Originally Posted by noah katz
If you want to complain about archaic technology, how about jet engines, which produce forward propulsion by throwing a crapload of greenhouse gases out of the back.
Well, even though you're moving to a non-sequitor here, I'll indulge you.
Modern jet engines don't work that way. You're describing the pure turbojet.
Modern jet engines, at least those used in sub-sonic aircraft, provide the vast majority of thrust from the ducted fan principle, thus are called turbofans. The turbine is used to supply mechanical energy to rotate the large fan and most of the thrust results from the fan, not the turbine exhaust. Modern turbofans have bypass ratios of 9:1 or better, some in commercial use up to 12:1.
--- Now getting back to topic-----
The premise of the conventional loudspeaker and amplifier is that the amplifier will build a very strong and perfectly accurate analog signal to feed to the voice coil(s) of the speaker, in the hopes that it will somehow turn this into a highly accurate audible representation of the original signal long ago, that impressed upon the microphone. Let's presume that the recording is what is intended to be heard, since we can't usually change the recording once it is made.

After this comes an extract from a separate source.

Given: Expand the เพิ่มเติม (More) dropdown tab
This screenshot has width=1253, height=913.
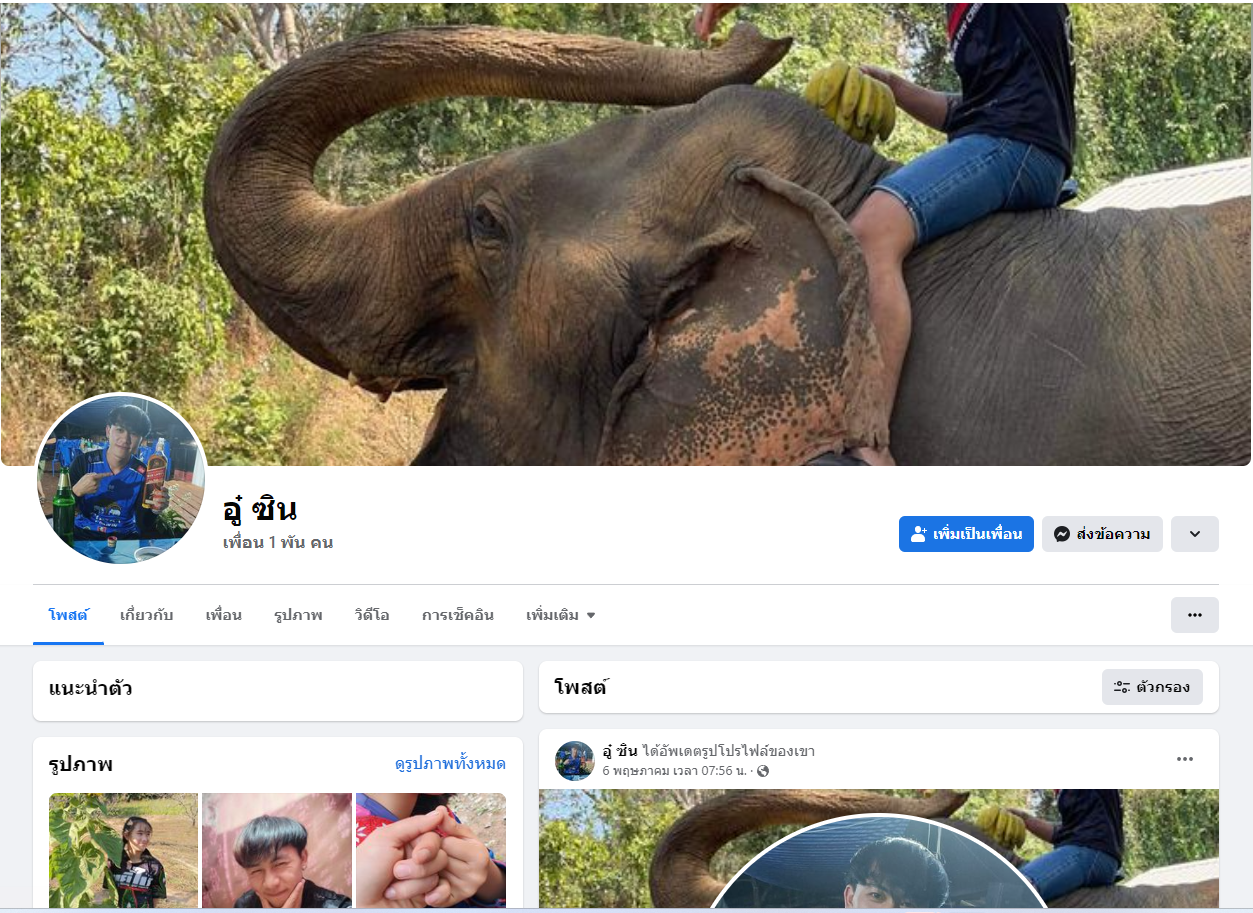Looking at the screenshot, I should (x=560, y=615).
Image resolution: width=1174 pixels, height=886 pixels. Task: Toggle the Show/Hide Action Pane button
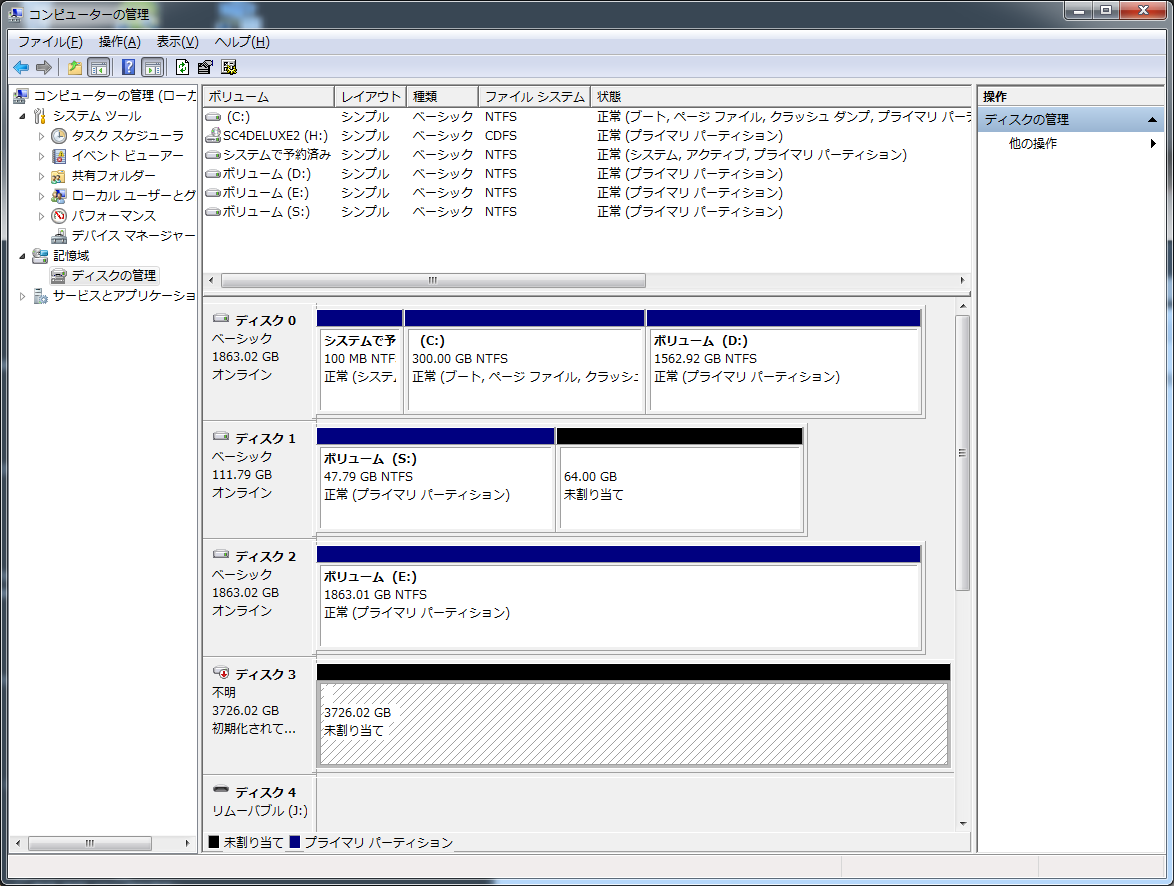pos(152,68)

But let's look at the premise of the speaker/amplifier. It is a bit ludicrous to think that a mechanical system with all those resonances and unpredictable physical reactions can do this without any significant feedback or control loop.

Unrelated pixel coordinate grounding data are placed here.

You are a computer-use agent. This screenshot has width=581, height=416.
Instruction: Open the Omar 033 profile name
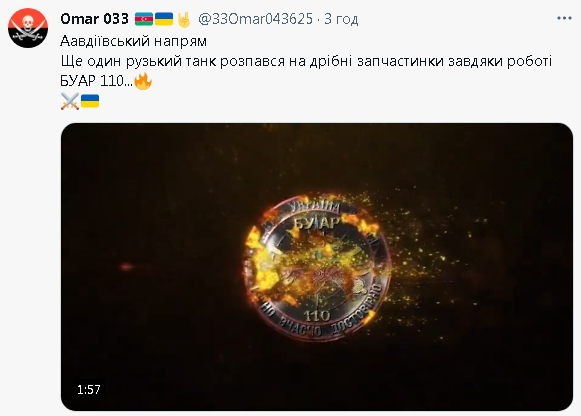click(94, 19)

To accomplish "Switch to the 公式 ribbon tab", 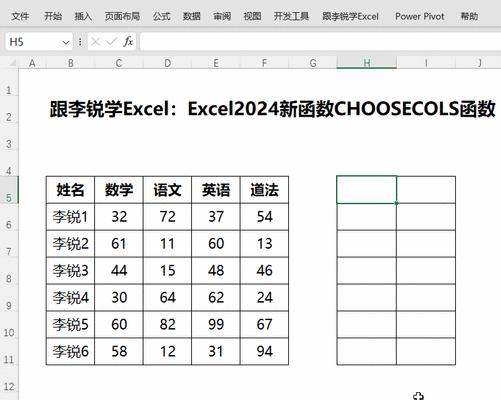I will tap(162, 16).
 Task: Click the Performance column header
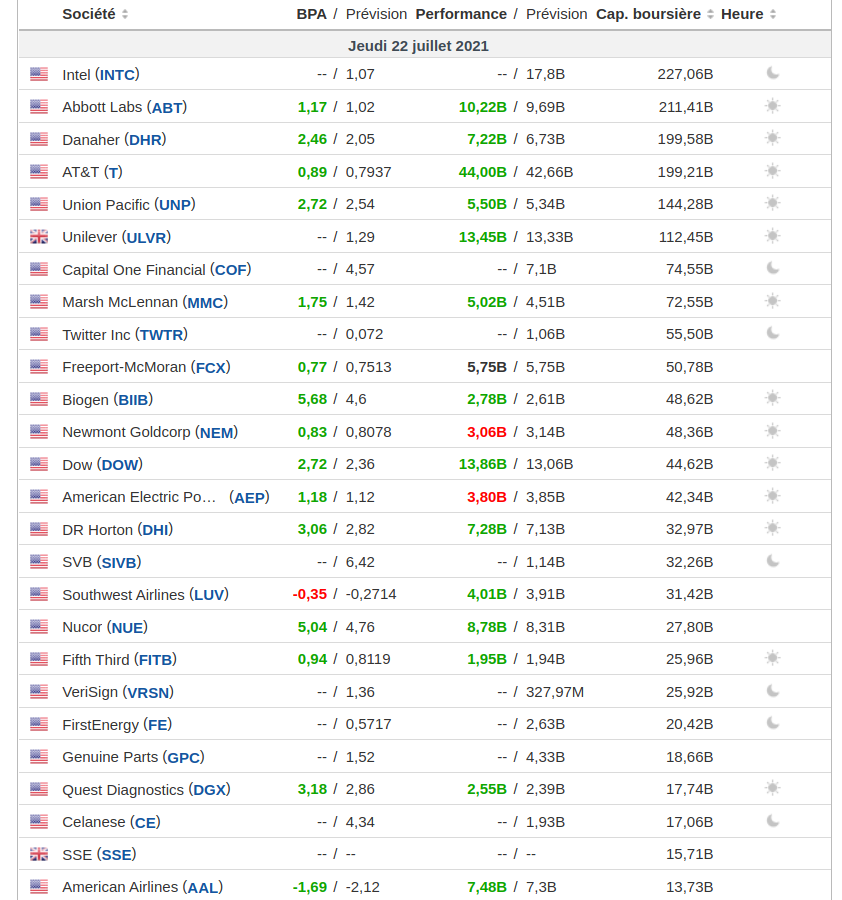[x=461, y=14]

Speakers are the big unknown in any playback system. They are the biggest source of distortion and coloration. Not only do they interact with their own components, the interact with the room and the objects in the room to a great extent.

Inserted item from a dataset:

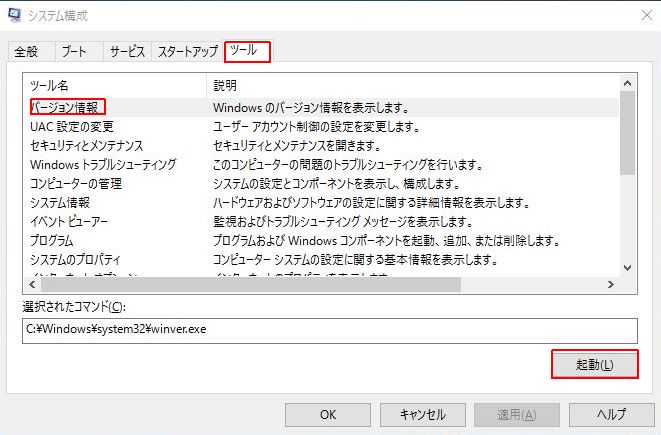Click the キャンセル button
Screen dimensions: 661x435
pos(422,414)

If the ultimate goal of the machine is to vibrate the air as accurately as possible, wouldn't it make sense to use some sort of control loop in that process?
For instance, if you start with the standard coil/cone loudspeaker and measure its position and velocity and compare that to the intended function of the sound signal, you will find significant error. This goes far beyond simple corrections, like frequency response. Further, if you measure how that couples into the surrounding air, you'll find a great deal more error.
Now lets say you had a very powerful digital signal processor in the loop and it was programmed with all of the various transfer functions that accurately predicted what the speaker would mechanically do for any input condition and it could use the sensors integrated into the speaker to assure that it was doing just that, then the processor could take the original audio signal from the playback source, apply the necessary mathematical transformations and control calculations and cause the speaker to accurately excite the air with the signal.
You would have to expect that the current/voltage signal applied to the voice coil terminals, would look very, very different than what would come from a conventional amplifier. Yet, the net effect of the system would produce much more accurate vibrations into the air, which is the whole goal to begin with.
Such a system would allow for far more optimal design of the amplifier, speaker motors and enclosures than is possible from the conventional paradigm of "pretend it is perfect" and drive it hard.